Assoziiertes Projekt II

Evidenz für Exzellenz

Zur Herstellung von Evidenzgrundlagen wissenschaftlicher Exzellenz in der Selektion förderungswürdiger Nachwuchswissenschaftler/innen


Prof. Dr. Ruth Müller (Wissenschafts- und Technologiepolitik, TUM)

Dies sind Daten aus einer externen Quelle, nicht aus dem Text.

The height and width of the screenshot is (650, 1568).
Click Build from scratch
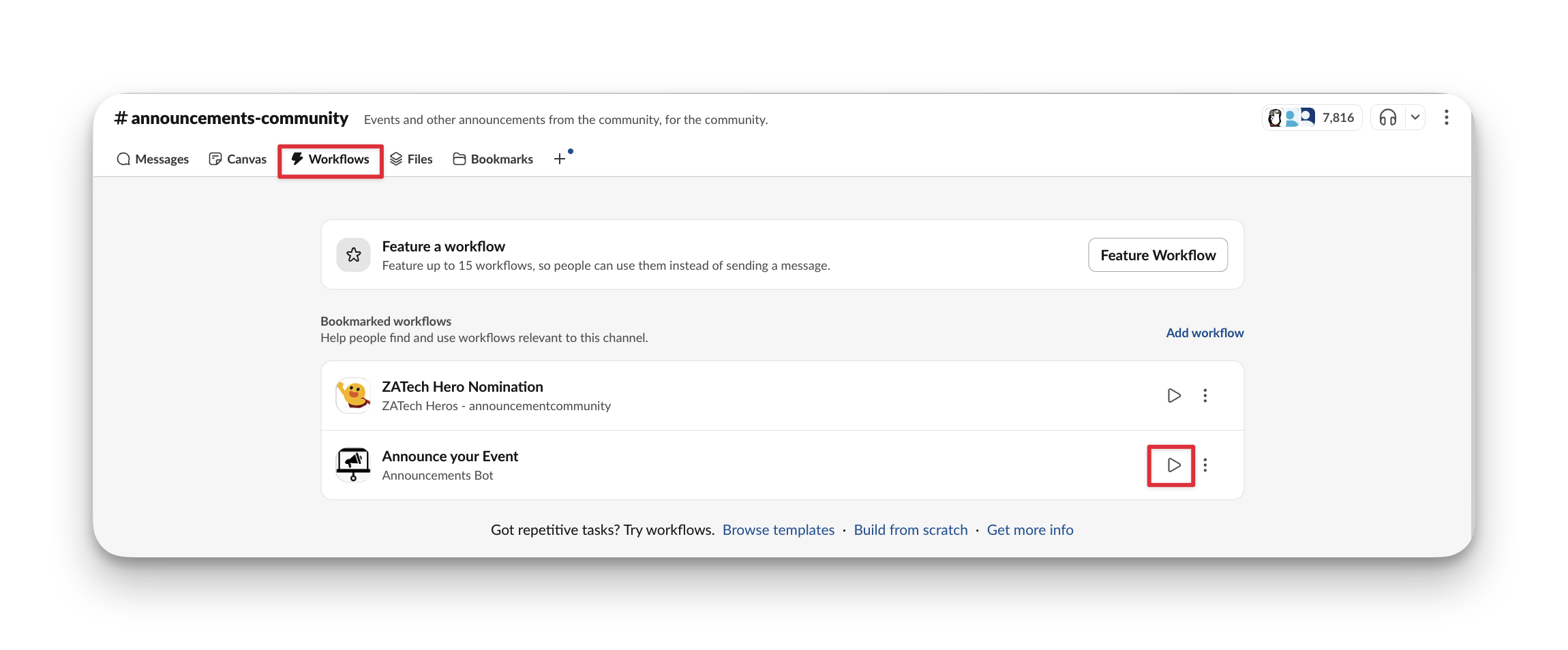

Dr. Kay Felder (MCTS, TUM)


Das Teilprojekt zielt darauf ab, mittels qualitativer Methoden zu erforschen, wie Evidenz für Exzellenz im Kontext von Europäischen Förderprogrammen, die sich an junge Wissenschaftler/innen richten, hergestellt wird. Akademische Exzellenz ist im letzten Jahrzehnt zu einem Kernbegriff wissenschaftspolitischer Diskurse geworden; zahlreiche tiefgreifende Reformen in der europäischen Forschungslandschaft wurden mit dem Ziel begründet, nationale Forschungskapazitäten auf weltweites Spitzenniveau anzuheben. Dabei ist die konkrete Bedeutung des Exzellenzbegriffs von seinem praktischen Gebrauch in spezifischen Anwendungskontexten abhängig. Welche Leistungen als herausragend gelten, kann nicht als gegeben betrachtet werden, sondern wird in situierten Bewertungspraktiken ausverhandelt. Diese Evaluationsmechanismen erfüllen eine doppelte Funktion: Einerseits generieren sie Evidenz für Exzellenz (practicing evidence), andererseits schaffen sie Legitimität für den Prozess der Evaluation an sich (evidencing practice).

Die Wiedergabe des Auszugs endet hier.